» **Instructions to follow**
Extract the rows below verbatim, starting at the line that contains "You are a GUI" and ending at the line that contains "Image resolution: width=1280", and output only those lines.

» **Dataset rows**
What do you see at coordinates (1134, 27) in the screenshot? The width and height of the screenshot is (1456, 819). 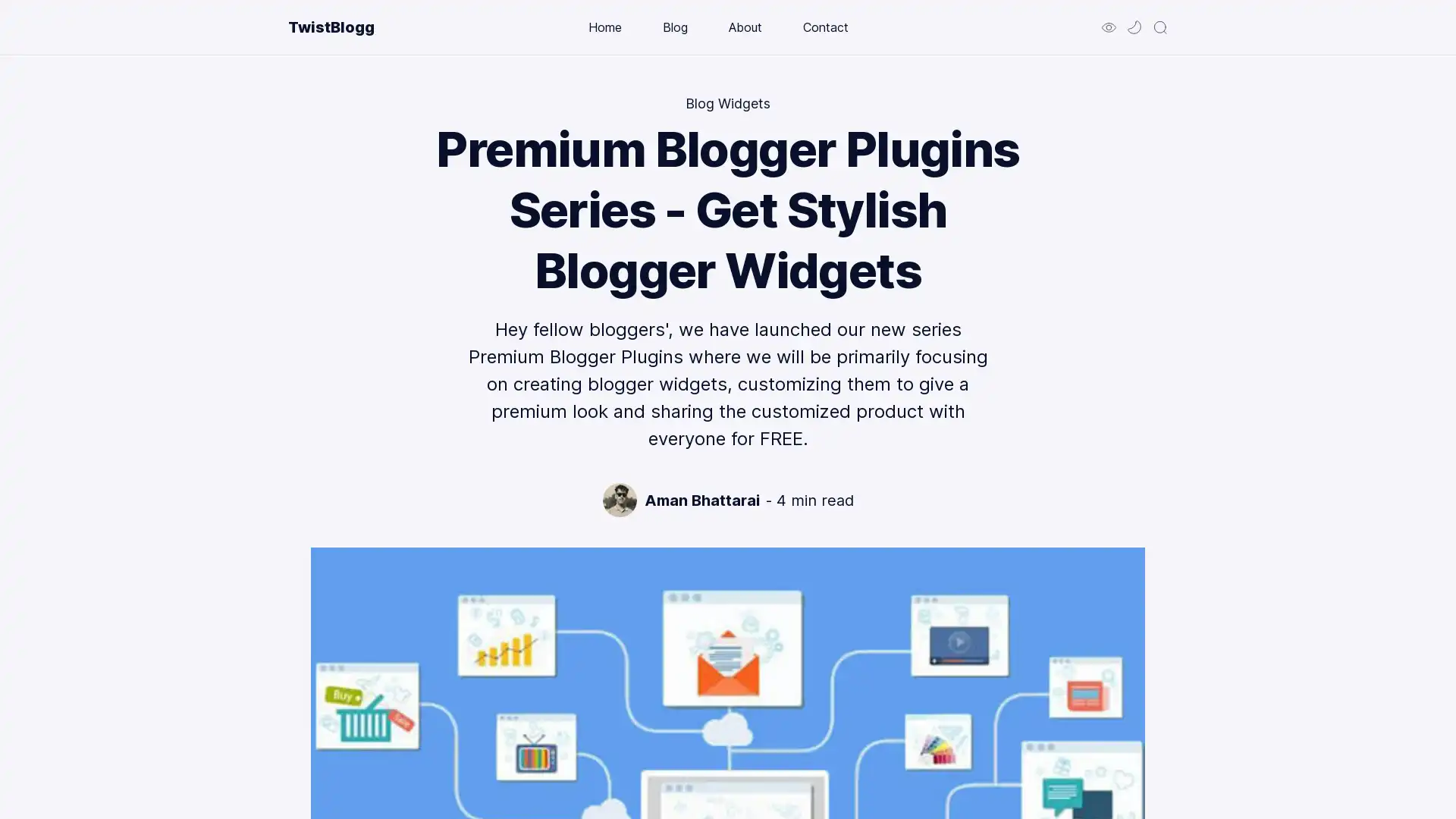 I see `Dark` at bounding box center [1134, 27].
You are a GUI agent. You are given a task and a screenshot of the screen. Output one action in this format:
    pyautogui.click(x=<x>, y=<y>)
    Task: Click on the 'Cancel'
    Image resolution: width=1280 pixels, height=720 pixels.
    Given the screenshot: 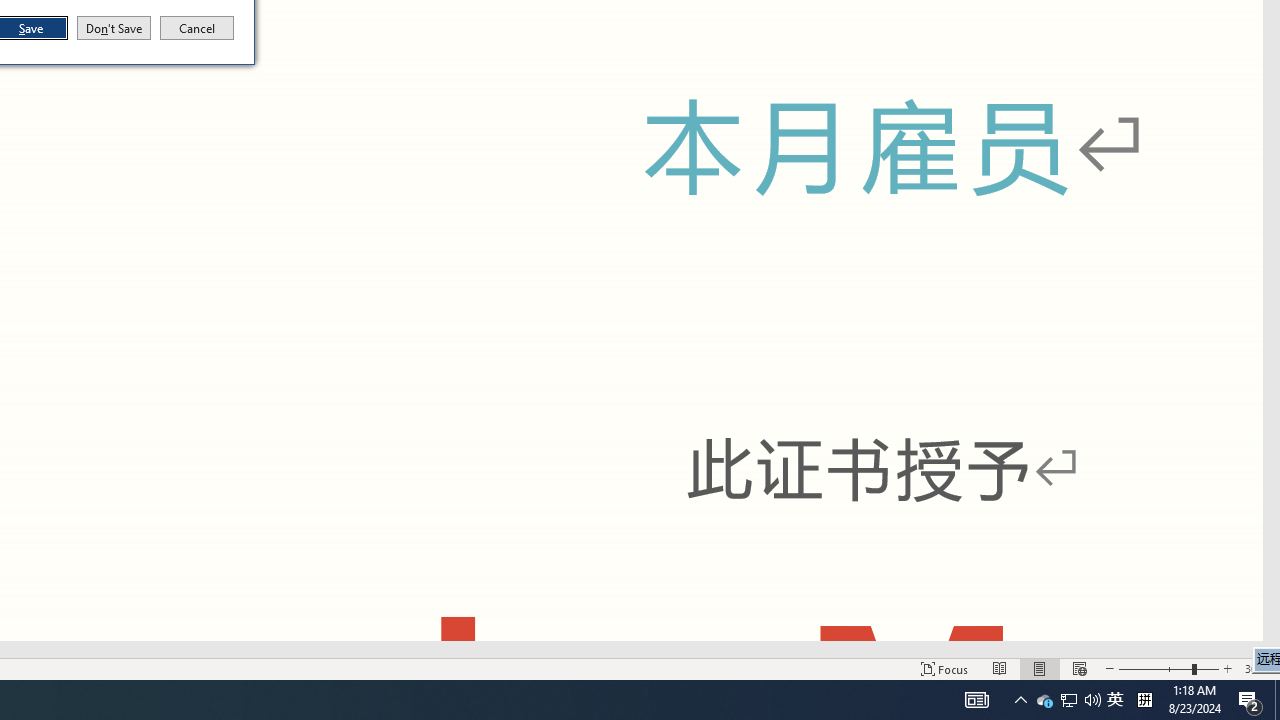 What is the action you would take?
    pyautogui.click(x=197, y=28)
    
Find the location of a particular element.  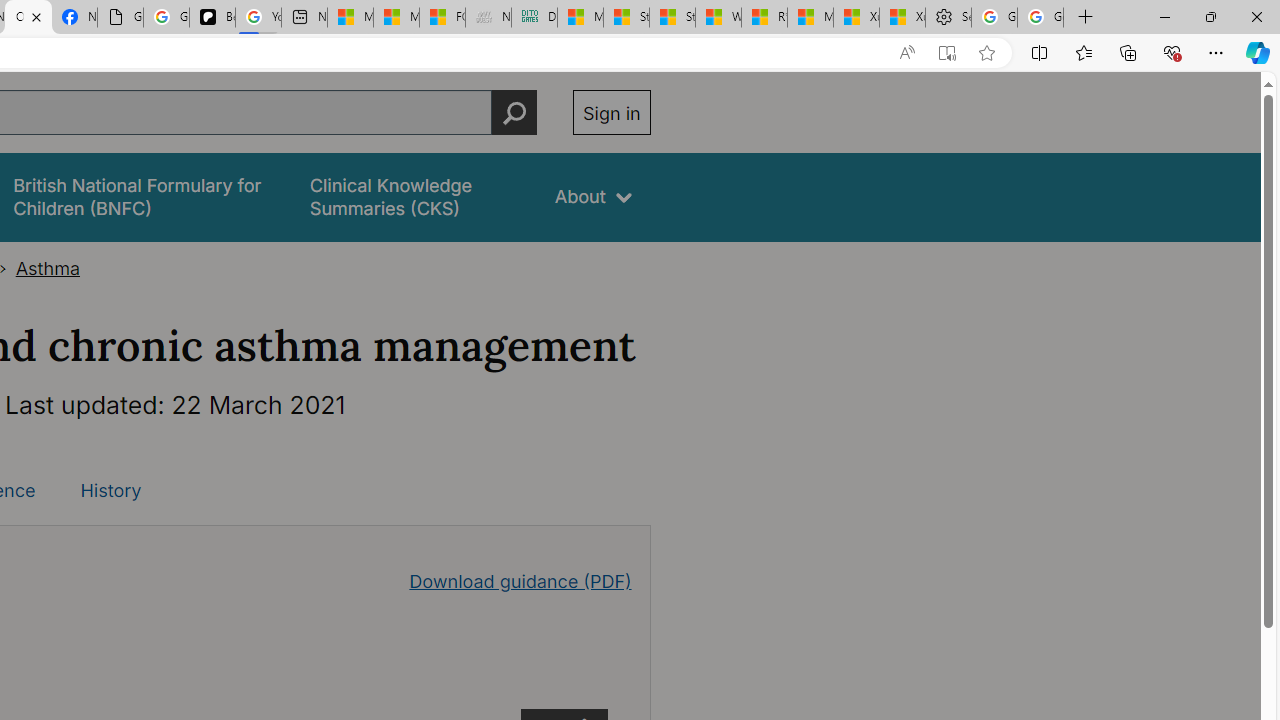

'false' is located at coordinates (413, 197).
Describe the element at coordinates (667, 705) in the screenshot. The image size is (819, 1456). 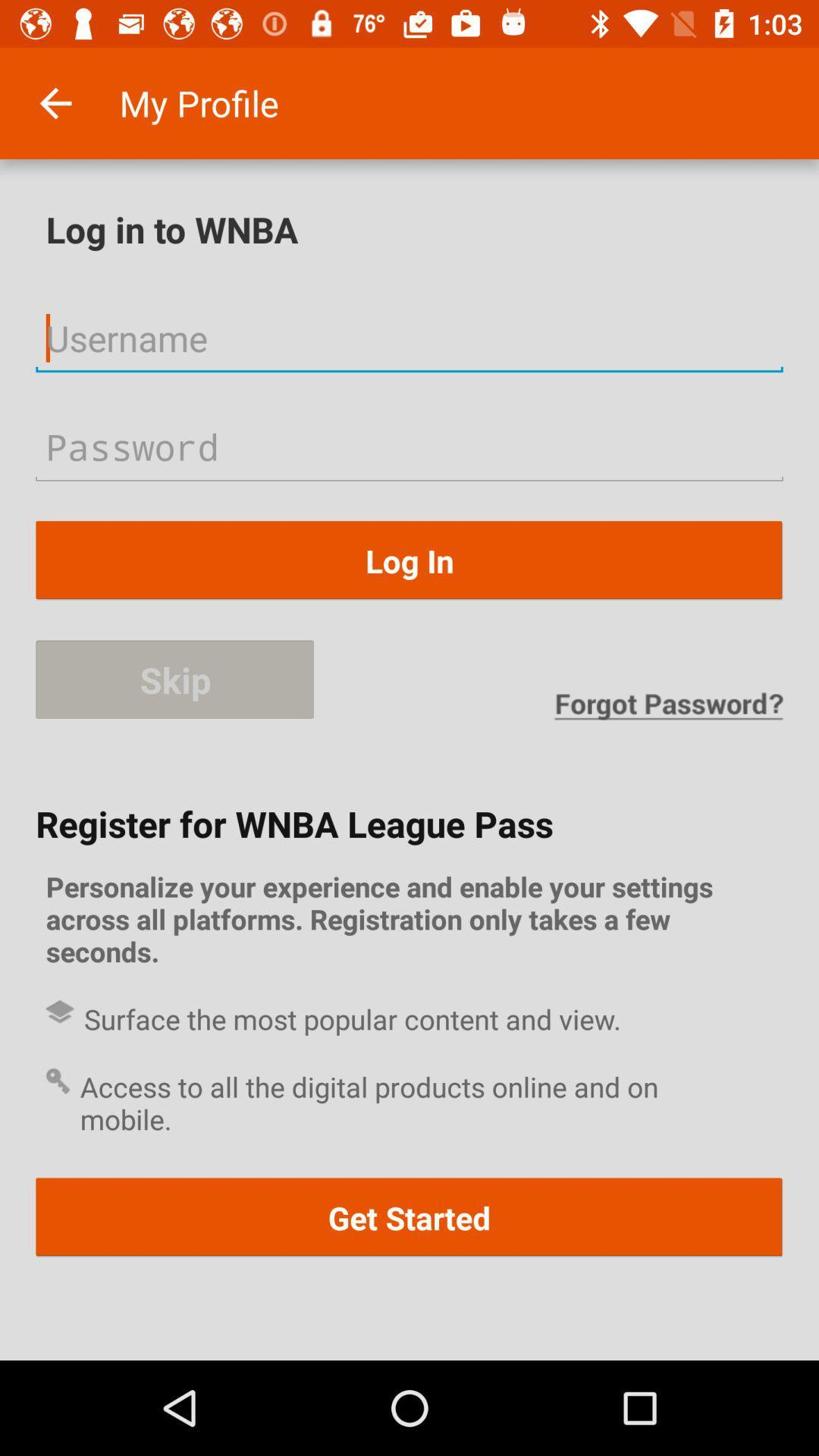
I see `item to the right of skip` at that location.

---

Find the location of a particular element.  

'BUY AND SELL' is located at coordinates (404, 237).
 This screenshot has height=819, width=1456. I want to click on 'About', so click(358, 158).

» **Solution to this task**
You are a GUI agent. You are given a task and a screenshot of the screen. Output one action in this format:
    pyautogui.click(x=<x>, y=<y>)
    Task: Click on the 'Cancel'
    Image resolution: width=1280 pixels, height=720 pixels.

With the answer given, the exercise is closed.